RAW DATA:
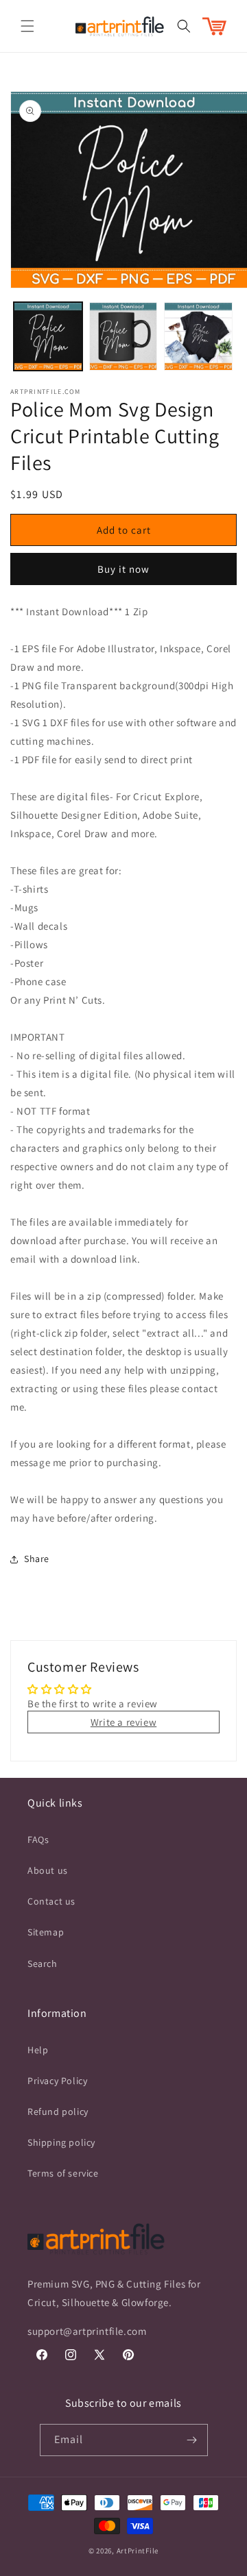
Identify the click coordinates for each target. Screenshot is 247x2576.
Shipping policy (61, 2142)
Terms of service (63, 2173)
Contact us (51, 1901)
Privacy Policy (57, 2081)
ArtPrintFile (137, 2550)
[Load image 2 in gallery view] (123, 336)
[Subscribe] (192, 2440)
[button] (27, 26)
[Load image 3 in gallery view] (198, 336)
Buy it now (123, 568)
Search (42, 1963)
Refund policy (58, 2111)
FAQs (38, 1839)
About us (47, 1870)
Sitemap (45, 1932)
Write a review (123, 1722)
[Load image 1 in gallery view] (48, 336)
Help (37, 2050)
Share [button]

PROBLEM REQUIREMENTS: From the line that contains "Buy it now (123, 568)" through the final line of the entries above, every line must be reproduced exactly and nothing more.

ANSWER TO THE EXERCISE:
Buy it now (123, 568)
Search (42, 1963)
Refund policy (58, 2111)
FAQs (38, 1839)
About us (47, 1870)
Sitemap (45, 1932)
Write a review (123, 1722)
[Load image 1 in gallery view] (48, 336)
Help (37, 2050)
Share [button]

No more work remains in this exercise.